Autrefois, avant nos malheurs et nos défaites, on répétait en France avec les vieux professeurs d’Université en perruque : Qui non vidit Coloniam non vidit Germaniam . Qui n’a pas vu Cologne n’a pas vu l’Allemagne. Aujourd’hui le proverbe est bien changé, et l’on peut dire que celui qui ne voit pas Berlin ne voit pas l’Allemagne. Dans ce vaste corps germanique, c’est Berlin qui a usurpé la place de la tête et du cœur : c’est lui qui pense, conçoit, médite, machine, commande, conduit, c’est lui qui ôte et qui donne, qui distribue la justice et la gloire ; c’est vers lui qu’affluent la vie et la chaleur de cette Allemagne qui n’est plus celle des légendes naïves, des douces ballades, des rêves gothiques, des saintes cathédrales, mais l’Allemagne du sang et du fer, des canons, de la mitraille et des batailles… Le chevalier Albert Dürer n’est plus arrêté dans la forêt enchantée de la poésie et de l’art, il chevauche sur les grands chemins de l’Europe, armé d’un fusil à aiguille et coiffé d’un casque à pointe.
Les bords du Rhin ne peuvent plus rien nous apprendre, sinon qu’on y élève des forteresses contre la France. Ces belles rives couvertes de pampres et couronnées de vieux châteaux ont encore conservé, il est vrai, l’attrait du pittoresque. Mais est-ce le moment pour nous d’avoir le cœur léger, et de nous livrer à des voyages de plaisir ? « Si nous avions su ! » disions-nous après la guerre, pour excuser nos fautes, notre paresse à rester chez nous et à ne nous pas inquiéter de ce qui se fait et se trame ailleurs. Notre ignorance de nos voisins, telle a été, on nous l’a dit assez, une des causes de nos désastres. « Nous nous sommes, selon la pittoresque expression d’un chroniqueur, trop longtemps complu, comme les fakirs de l’Inde, à nous regarder le nombril dans une muette extase.
« Si nous avions su ! » Eh bien ! à l’avenir, sachons ! Sachons que les Allemands fouillent nos contrées en tous sens ; qu’ils étudient notre langue, nos mœurs, nos institutions ; qu’ils nous suivent pas à pas, nous épiant partout ; qu’ils connaissent mieux la France que nous ne la connaissons nous-mêmes. Voilà trente ans qu’ils s’appliquent à promener leur loupe sur notre pays. C’est de l’espionnage, si l’on veut, mais de l’espionnage qui ressemble beaucoup à de l’étude. Sachons donc faire chez eux ce qu’ils font chez nous. Le défaut de la cuirasse du colosse germanique n’est pas si difficile à trouver.

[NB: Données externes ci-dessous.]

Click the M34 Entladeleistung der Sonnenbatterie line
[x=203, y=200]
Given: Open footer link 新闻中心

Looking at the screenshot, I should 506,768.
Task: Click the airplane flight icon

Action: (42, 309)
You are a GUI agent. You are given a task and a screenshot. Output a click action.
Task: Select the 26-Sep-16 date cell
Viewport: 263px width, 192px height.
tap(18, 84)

Partie pour repousser l’invasion, l’Allemagne s’est laissée emporter par l’esprit de conquête et est revenue dans ses foyers avec une arrière-garde de vices qu’elle ne connaissait pas et un despotisme qu’elle avait brisé par des luttes séculaires. Une fois sortie de sa voie civilisatrice et humaine, elle est rentrée dans ses forêts barbares ; elle n’a plus de loisirs studieux, elle a perdu la tradition de ses anciennes vertus domestiques ; en proie à tous les appétits matériels, elle oublie Dieu, ou le renie, et ne croit plus qu’au triomphe suprême du canon. De peur d’être débordé par la Révolution, le nouvel empire a été forcé de contracter une alliance avec elle.

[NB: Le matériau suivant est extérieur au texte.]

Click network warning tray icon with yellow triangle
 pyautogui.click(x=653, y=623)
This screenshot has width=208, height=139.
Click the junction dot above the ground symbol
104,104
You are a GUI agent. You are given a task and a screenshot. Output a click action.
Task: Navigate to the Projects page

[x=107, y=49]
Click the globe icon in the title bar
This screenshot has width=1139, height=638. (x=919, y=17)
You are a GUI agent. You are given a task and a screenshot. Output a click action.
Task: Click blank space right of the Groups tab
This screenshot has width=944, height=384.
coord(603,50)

Voyez les socialistes suivre en Allemagne d’un œil attentif et réjoui la décomposition morale qui commence dans cette atmosphère de matérialisme et d’orgueil. Ils savent bien qu’un jour ils descendront dans l’arène avec leurs gourdins noueux, et que cette arme suffira pour mettre en fuite ceux qui enferment l’âme dans une cellule et le patriotisme dans un viscère.
Les catholiques s’agitent aussi avec passion, ils sont en lutte ouverte avec le pouvoir. Déjà le sang a coulé : qu’on se rappelle les troubles de Trêves.

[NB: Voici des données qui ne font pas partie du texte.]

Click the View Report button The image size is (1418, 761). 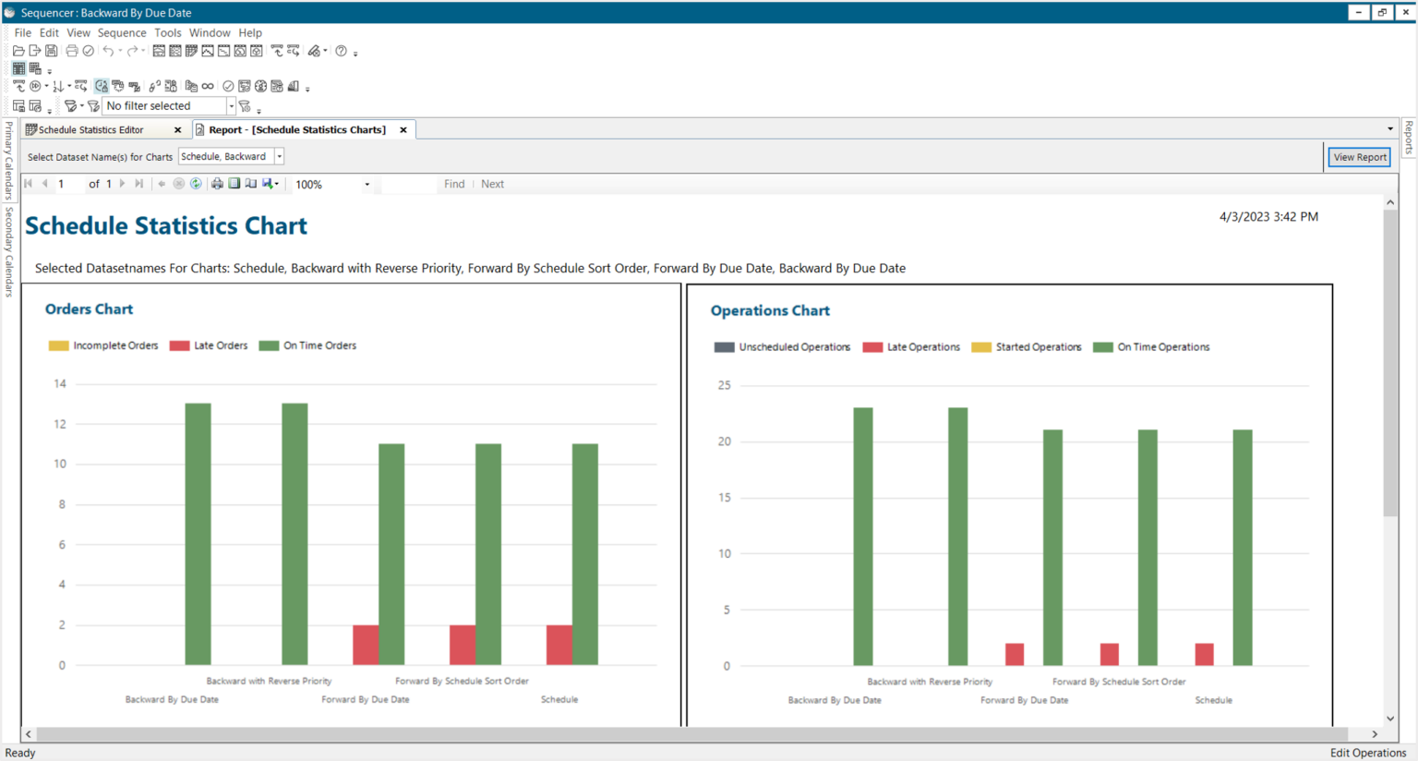1359,156
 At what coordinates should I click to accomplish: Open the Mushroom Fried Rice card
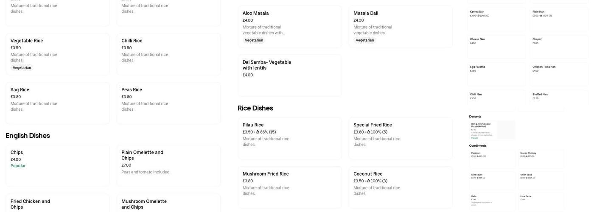pos(289,187)
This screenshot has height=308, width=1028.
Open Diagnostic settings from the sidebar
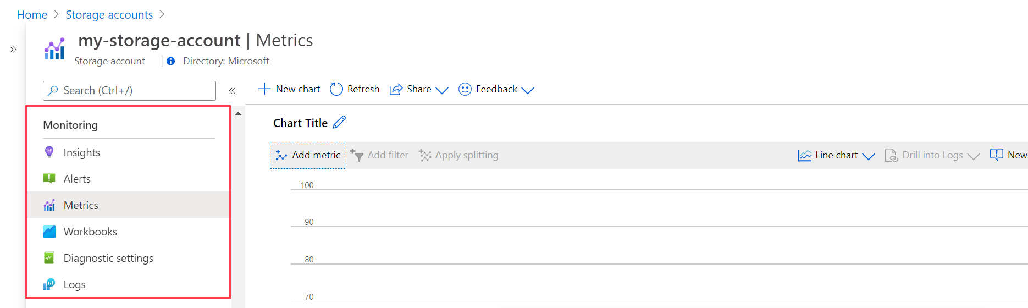[x=129, y=258]
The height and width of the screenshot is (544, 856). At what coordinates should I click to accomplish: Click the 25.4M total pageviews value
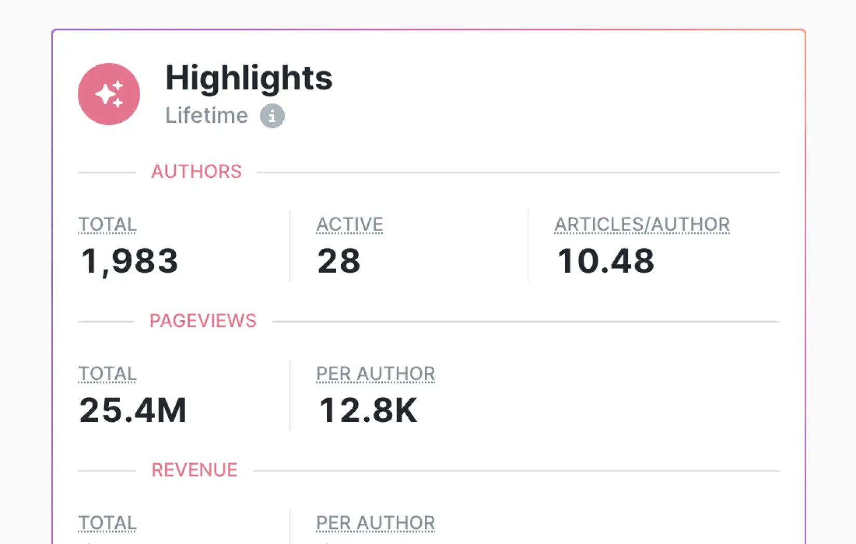133,410
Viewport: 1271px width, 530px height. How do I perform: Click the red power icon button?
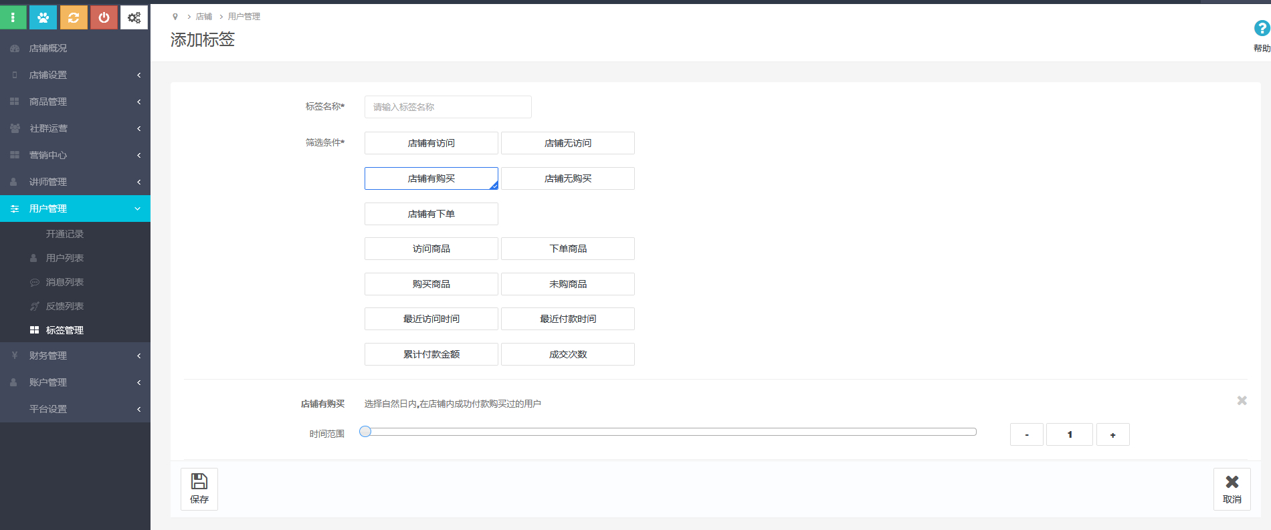(x=104, y=17)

À distance, on pourrait encore se tromper sur tant de symptômes alarmants ; mais là-bas, je sais qu’en appliquant l’oreille, on entend les pulsations d’une nation profondément travaillée et mal à l’aise. Serait-ce pour échapper au danger et préparer une habile diversion que les orateurs du Parlement et les journaux officieux de la Prusse entretiennent l’esprit du peuple dans une fièvre belliqueuse, et semblent regretter les milliards oubliés sur les bords du Rhône et de la Garonne ? Des esprits très sérieux le prétendent, car ce n’est plus que sur le champ de bataille que peut s’accomplir la réconciliation des catholiques avec leurs adversaires.
Nous commencerons notre voyage, si vous le voulez bien, par une pointe dans les États du Sud. Il me semble intéressant, avant de franchir les portes de la capitale impériale, d’interroger ces anciennes provinces qui ont sacrifié leur autonomie et leur liberté à une bouffée de gloire. Le plat de lentilles dure-t-il encore ? Est-on revenu de tant d’illusions et ne regrette-t-on pas un peu le bon vieux temps ?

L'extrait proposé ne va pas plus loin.